------ Data rows
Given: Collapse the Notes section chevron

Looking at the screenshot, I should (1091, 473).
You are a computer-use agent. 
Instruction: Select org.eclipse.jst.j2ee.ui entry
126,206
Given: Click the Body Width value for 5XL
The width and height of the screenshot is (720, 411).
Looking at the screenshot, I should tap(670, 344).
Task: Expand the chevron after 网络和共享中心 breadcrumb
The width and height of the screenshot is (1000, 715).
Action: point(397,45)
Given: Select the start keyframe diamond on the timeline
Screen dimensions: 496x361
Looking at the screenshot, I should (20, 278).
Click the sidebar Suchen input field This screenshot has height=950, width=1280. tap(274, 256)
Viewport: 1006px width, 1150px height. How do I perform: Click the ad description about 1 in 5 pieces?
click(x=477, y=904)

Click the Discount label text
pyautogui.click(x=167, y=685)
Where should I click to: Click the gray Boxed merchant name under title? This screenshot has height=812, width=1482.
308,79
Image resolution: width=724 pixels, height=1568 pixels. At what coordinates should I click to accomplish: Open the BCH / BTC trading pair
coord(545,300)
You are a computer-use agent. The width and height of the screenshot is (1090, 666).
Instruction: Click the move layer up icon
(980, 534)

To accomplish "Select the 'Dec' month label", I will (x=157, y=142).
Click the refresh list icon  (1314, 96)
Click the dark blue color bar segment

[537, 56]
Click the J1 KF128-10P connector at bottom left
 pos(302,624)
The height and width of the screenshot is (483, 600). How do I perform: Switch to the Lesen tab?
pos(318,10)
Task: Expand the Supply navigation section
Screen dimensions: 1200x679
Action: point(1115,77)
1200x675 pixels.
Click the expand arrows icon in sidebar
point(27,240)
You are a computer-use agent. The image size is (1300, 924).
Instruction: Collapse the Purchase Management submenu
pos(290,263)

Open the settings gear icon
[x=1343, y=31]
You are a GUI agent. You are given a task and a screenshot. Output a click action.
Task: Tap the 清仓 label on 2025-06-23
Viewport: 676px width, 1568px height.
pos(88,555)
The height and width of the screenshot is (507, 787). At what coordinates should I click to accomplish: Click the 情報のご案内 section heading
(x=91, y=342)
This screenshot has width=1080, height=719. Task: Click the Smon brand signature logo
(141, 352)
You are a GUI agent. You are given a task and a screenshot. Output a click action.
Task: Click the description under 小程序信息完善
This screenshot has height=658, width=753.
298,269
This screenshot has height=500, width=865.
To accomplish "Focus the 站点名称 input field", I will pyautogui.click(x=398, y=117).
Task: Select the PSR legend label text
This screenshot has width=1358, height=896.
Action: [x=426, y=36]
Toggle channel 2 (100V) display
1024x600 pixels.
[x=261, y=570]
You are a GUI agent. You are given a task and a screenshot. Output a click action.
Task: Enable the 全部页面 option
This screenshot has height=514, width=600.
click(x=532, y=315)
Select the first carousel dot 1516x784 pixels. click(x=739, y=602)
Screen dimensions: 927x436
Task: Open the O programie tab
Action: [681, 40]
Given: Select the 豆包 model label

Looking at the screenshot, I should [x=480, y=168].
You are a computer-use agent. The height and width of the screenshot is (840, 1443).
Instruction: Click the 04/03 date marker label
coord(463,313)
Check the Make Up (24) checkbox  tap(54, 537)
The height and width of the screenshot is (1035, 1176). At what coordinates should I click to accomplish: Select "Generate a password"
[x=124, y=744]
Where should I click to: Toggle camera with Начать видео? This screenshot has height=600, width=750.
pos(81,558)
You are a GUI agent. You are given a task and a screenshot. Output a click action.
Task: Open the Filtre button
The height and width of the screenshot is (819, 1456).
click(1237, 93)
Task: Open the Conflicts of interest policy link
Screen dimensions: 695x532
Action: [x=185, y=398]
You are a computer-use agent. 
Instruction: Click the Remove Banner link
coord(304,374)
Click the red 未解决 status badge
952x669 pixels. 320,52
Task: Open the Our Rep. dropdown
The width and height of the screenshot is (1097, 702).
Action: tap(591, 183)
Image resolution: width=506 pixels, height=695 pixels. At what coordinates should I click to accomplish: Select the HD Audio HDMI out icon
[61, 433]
------------
## Task to carry out
Can you repeat all of the records above, substituting "desktop automation agent" for every "computer-use agent" and keeping everything else the same?

## Solution to this task
Given: Collapse the Notes section chevron

Looking at the screenshot, I should (1091, 473).
You are a desktop automation agent. 
Instruction: Select org.eclipse.jst.j2ee.ui entry
126,206
Given: Click the Body Width value for 5XL
The width and height of the screenshot is (720, 411).
Looking at the screenshot, I should tap(670, 344).
Task: Expand the chevron after 网络和共享中心 breadcrumb
The width and height of the screenshot is (1000, 715).
Action: point(397,45)
Given: Select the start keyframe diamond on the timeline
Screen dimensions: 496x361
Looking at the screenshot, I should (20, 278).
Click the sidebar Suchen input field This screenshot has height=950, width=1280. tap(274, 256)
Viewport: 1006px width, 1150px height. How do I perform: Click the ad description about 1 in 5 pieces?
click(x=477, y=904)

Click the Discount label text
pyautogui.click(x=167, y=685)
Where should I click to: Click the gray Boxed merchant name under title? This screenshot has height=812, width=1482.
308,79
Image resolution: width=724 pixels, height=1568 pixels. At what coordinates should I click to accomplish: Open the BCH / BTC trading pair
coord(545,300)
You are a desktop automation agent. The width and height of the screenshot is (1090, 666).
Instruction: Click the move layer up icon
(980, 534)

To accomplish "Select the 'Dec' month label", I will (x=157, y=142).
Click the refresh list icon  (1314, 96)
Click the dark blue color bar segment

[537, 56]
Click the J1 KF128-10P connector at bottom left
 pos(302,624)
The height and width of the screenshot is (483, 600). How do I perform: Switch to the Lesen tab?
pos(318,10)
Task: Expand the Supply navigation section
Screen dimensions: 1200x679
Action: point(1115,77)
1200x675 pixels.
Click the expand arrows icon in sidebar
point(27,240)
You are a desktop automation agent. The image size is (1300, 924).
Instruction: Collapse the Purchase Management submenu
pos(290,263)

Open the settings gear icon
[x=1343, y=31]
You are a GUI agent. You are given a task and a screenshot. Output a click action.
Task: Tap the 清仓 label on 2025-06-23
Viewport: 676px width, 1568px height.
pos(88,555)
The height and width of the screenshot is (507, 787). At what coordinates should I click to accomplish: Click the 情報のご案内 section heading
(x=91, y=342)
This screenshot has width=1080, height=719. Task: Click the Smon brand signature logo
(141, 352)
You are a GUI agent. You are given a task and a screenshot. Output a click action.
Task: Click the description under 小程序信息完善
This screenshot has height=658, width=753.
298,269
This screenshot has height=500, width=865.
To accomplish "Focus the 站点名称 input field", I will pyautogui.click(x=398, y=117).
Task: Select the PSR legend label text
This screenshot has width=1358, height=896.
Action: [x=426, y=36]
Toggle channel 2 (100V) display
1024x600 pixels.
[x=261, y=570]
You are a GUI agent. You are given a task and a screenshot. Output a click action.
Task: Enable the 全部页面 option
This screenshot has height=514, width=600.
click(x=532, y=315)
Select the first carousel dot 1516x784 pixels. click(x=739, y=602)
Screen dimensions: 927x436
Task: Open the O programie tab
Action: [681, 40]
Given: Select the 豆包 model label

Looking at the screenshot, I should [x=480, y=168].
You are a desktop automation agent. The height and width of the screenshot is (840, 1443).
Instruction: Click the 04/03 date marker label
coord(463,313)
Check the Make Up (24) checkbox  tap(54, 537)
The height and width of the screenshot is (1035, 1176). At what coordinates should I click to accomplish: Select "Generate a password"
[x=124, y=744]
Where should I click to: Toggle camera with Начать видео? This screenshot has height=600, width=750.
pos(81,558)
You are a GUI agent. You are given a task and a screenshot. Output a click action.
Task: Open the Filtre button
The height and width of the screenshot is (819, 1456).
click(1237, 93)
Task: Open the Conflicts of interest policy link
Screen dimensions: 695x532
Action: [x=185, y=398]
You are a desktop automation agent. 
Instruction: Click the Remove Banner link
coord(304,374)
Click the red 未解决 status badge
952x669 pixels. 320,52
Task: Open the Our Rep. dropdown
The width and height of the screenshot is (1097, 702).
Action: tap(591, 183)
Image resolution: width=506 pixels, height=695 pixels. At what coordinates should I click to accomplish: Select the HD Audio HDMI out icon
[61, 433]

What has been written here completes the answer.